Augustinus Hipponensis

Sed si subtiliter veritas ipsa requiratur,

hoc quod inter se contrarium sonuit,

quomodo contrarium non sit, invenitur

(S. Gregorio Magno, Homilia 7 in Evang., n. 1)

 

Según algunos puntos de vista, Joseph Ratzinger-Benedicto XVI, con su acto voluntario de renuncia, se habría puesto voluntariamente en condición de auto-impedimento de la sede y esto con el objetivo de “cismar” -se utiliza precisamente este término- a los herejes y a los opositores de su gobierno.

El interrogante que se plantea es si este plan, así concebido, puede definirse como católico. Lo dudamos. Para quienes apoyan esta línea de interpretación, sin embargo, esto habría sucedido, ya que Benedicto XVI habría actuado en el ámbito de una amplia restricción mental, un modo de acción que, se afirma, sería admitido por la teología moral.

Vayamos en orden.

En honor a la verdad, no parece posible aplicar al difunto papa Benedicto las categorías moralistas de la restricción mental amplia.

Para comprender de qué se trata, debemos recordar que la restricción mental se verifica cuando, al comunicar algo, se restringe el significado de las palabras que se pronuncian para darle otro sentido, que así no sería tan obvio. En este caso, si no hay circunstancias externas que ayuden al oyente o lector a comprender el significado diferente de las palabras que se escuchan o se leen, se caería en un fenómeno de estricta restricción mental también conocido como restricción puramente mental. Si, por ejemplo, uno dijera que ha visto a una persona y no había ninguna circunstancia externa (por ejemplo, un retrato), que le permitiera entender que había visto a esa persona sólo en un retrato y no físicamente, esa afirmación simplemente sería simplemente mendaz y, en consecuencia, inmoral.

Sin embargo, también hay otro tipo de restricción mental: la amplia. Su finalidad intrínseca no sería inducir al error, es decir, hacer creer lo falso, sino ocultar la verdad en los casos en que esta verdad no debería manifestarse, por ejemplo, para salvar vidas humanas.

Pero la restrictio late mentalis con la intención de ocultar la verdad no es licita sin más y sin límites: ciertamente, con ciertas condiciones, una parte de la verdad puede ser silenciada, apelando al principio de que no siempre es obligatorio decirla positivamente, equilibrando así las exigencias de la justicia con las de la verdad, pero con la misma certeza nunca se la puede negar. Sin embargo, los moralistas serios -los probati auctores– ya habían puesto las cosas en claro, explicando que si callar la verdad distorsiona el sentido de lo que se dice y conduce a un error grave, ya no sería una omisión de la verdad sino una comisión de la falsedad… Esto debe quedar muy claro.

=====

» **Enunciado del problema**:
Cita literalmente el pasaje del texto sobre la restricción mental, comenzando en "Sin embargo, también" y terminando en "salvar vidas humanas.". Las filas provienen de una fuente distinta.

=====

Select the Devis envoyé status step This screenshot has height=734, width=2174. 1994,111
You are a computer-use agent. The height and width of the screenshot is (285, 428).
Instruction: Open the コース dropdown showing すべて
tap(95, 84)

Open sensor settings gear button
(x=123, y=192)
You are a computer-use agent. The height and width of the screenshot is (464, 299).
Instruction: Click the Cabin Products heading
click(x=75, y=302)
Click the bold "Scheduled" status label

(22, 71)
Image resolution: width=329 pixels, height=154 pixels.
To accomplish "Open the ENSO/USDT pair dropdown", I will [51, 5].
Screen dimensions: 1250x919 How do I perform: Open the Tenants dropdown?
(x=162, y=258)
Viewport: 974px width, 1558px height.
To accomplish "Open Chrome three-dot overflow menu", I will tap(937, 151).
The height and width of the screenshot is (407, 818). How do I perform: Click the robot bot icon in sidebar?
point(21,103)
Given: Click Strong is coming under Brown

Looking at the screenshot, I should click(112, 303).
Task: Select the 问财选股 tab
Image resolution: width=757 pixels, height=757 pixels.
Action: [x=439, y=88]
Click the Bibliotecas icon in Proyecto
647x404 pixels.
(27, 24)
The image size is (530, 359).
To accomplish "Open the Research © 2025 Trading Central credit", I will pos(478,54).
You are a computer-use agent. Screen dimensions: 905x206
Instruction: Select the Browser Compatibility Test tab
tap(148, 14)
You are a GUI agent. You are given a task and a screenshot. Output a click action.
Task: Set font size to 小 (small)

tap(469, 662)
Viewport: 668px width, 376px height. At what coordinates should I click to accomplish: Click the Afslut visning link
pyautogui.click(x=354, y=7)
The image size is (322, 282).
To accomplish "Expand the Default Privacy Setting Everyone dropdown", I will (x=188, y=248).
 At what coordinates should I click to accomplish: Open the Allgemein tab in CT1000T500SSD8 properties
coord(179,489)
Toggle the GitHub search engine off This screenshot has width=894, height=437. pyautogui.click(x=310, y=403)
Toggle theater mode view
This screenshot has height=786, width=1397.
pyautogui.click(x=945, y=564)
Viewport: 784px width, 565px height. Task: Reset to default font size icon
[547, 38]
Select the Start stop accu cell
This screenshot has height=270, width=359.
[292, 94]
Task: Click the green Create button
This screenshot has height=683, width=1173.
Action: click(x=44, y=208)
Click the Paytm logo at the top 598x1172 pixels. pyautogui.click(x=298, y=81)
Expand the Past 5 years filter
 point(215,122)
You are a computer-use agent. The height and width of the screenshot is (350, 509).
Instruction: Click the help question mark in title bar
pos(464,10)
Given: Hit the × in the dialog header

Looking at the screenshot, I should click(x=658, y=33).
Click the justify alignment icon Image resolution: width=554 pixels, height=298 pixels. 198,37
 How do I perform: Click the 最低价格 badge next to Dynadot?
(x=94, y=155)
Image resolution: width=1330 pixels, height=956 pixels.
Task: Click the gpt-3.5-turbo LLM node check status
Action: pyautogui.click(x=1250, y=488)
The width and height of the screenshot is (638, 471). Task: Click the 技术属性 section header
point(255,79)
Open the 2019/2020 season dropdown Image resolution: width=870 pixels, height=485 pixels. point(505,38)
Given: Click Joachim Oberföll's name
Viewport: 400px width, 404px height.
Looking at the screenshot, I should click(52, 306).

=====

» **Respuesta del ejercicio**:
Sin embargo, también hay otro tipo de restricción mental: la amplia. Su finalidad intrínseca no sería inducir al error, es decir, hacer creer lo falso, sino ocultar la verdad en los casos en que esta verdad no debería manifestarse, por ejemplo, para salvar vidas humanas.